-- Listed records follows --

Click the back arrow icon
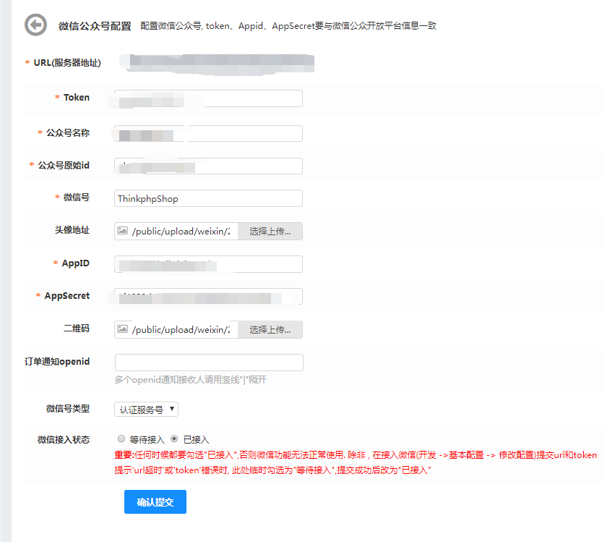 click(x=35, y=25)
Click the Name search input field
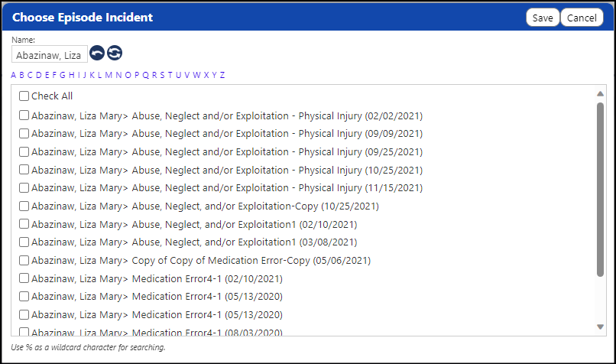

-- Listed records concluded --
-- Listed records follows --

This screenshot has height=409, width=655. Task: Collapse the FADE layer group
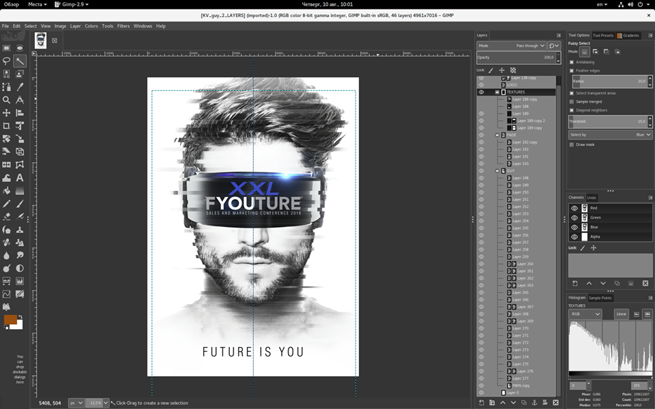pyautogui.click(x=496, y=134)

-- Listed records concluded --

▶ [Problem to work on]: In the listing above, find the line with "Click the back arrow icon" and the line with "Click the Name search input field". Transcribe those two and everything between, exactly, leaving out pictures.

▶ [Answer space]:
Click the back arrow icon
 click(x=35, y=25)
Click the Name search input field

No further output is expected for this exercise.